The new implementation of ioctl uses C++ or some tricks in C with structs and macros to implement the function without variadic arguments. As a result, the value of the unused parameters is forced to 0 now.


kallisti5 added more details about 10Gbps ethernet interfaces in ifconfig output. Now you can know which type of link you are using (there is a bit more choice there than for slower speed at the moment, hopefully things will become more standardized when 10GBps links become more popular).

korli started updating Wifi drivers to FreeBSD 13. He also finished the work (started by A-star-ayush dusing a previous Google Summer of Code project) to implement TCP selective ACK. This should improve the performance of TCP, especially on lossy connections such as Wifi.

korli also disabled the wavelanwifi driver (it only supports very old Wi-Fi cards, mostly PCMCIA ones which never worked in Haiku anyway), as well as the Firewire support (which has been incomplete for a very long time and is now unlikely to exist on modern hardware).

Package system

AGMS and PulkoMandy moved some work done on first boot of Haiku to compile time. This will make the first run of Haiku boot a little bit faster.

Other platforms ports

X512 has made major progress on RISC-V support, with Haiku fully running in TinyEMU (no actual RISC-V hardware is supported yet). This work is currently being submitted and reviewed on Gerrit, some of the first patches have already been merged.

This work resulted in cleanups in various places all around the system: removal of unneeded includes, conversion of code from C to C++, progress on virtio drivers which are heavily used by the emulator, etc.

The work from X512 also includes several other not obviously related fixes, such as simplifying the code in OpenTerminal, fixing of scripting in BTextView, and many other small fixes.

PulkoMandy added the RISC-V logo to Pulse so it can properly show the results of this porting effort.

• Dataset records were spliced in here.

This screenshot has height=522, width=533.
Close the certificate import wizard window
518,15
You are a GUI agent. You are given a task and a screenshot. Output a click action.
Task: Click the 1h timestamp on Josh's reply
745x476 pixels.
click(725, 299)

Han Pengfei fixed some issues with device tree initialization in the EFI bootloader, which will help with the ARM port and possibly the RISC-V port as well if it is used on UEFI platforms later.

tqh is also helping on the ARM work and fixed some compiler warnings.


An experimental driver for i2c input devices (mainly touchpads) was added but disabled by default. Unfortunately it doesn’t work reliably yet. This led to some refactoring of the existing USB HID input driver to separate the HID part. HID is a standard originally developed as part of USB for all sorts of input devices (keyboards, mouses, joysticks, tablets, …) but it is now also used by I2C devices (embedded in laptops) as well as Bluetooth. So it made sense to have this code shared between the drivers.

kallisti5 fixed some bugs in the XHCI driver to improve error handling and recovery.

Rudolfc is currently reworking the intel_extreme driver to finally support devices newer than Sandy Bridge. A small part of his work was already merged, but he is currently running a testing campaign with help of our forum users to validate some larger changes.


Last but not least, Máximo Castañeda (madmax) got commit access and officially joined the Haiku Developers Team. Welcome Máximo!

This is it for May, folks. See you at the next report for June.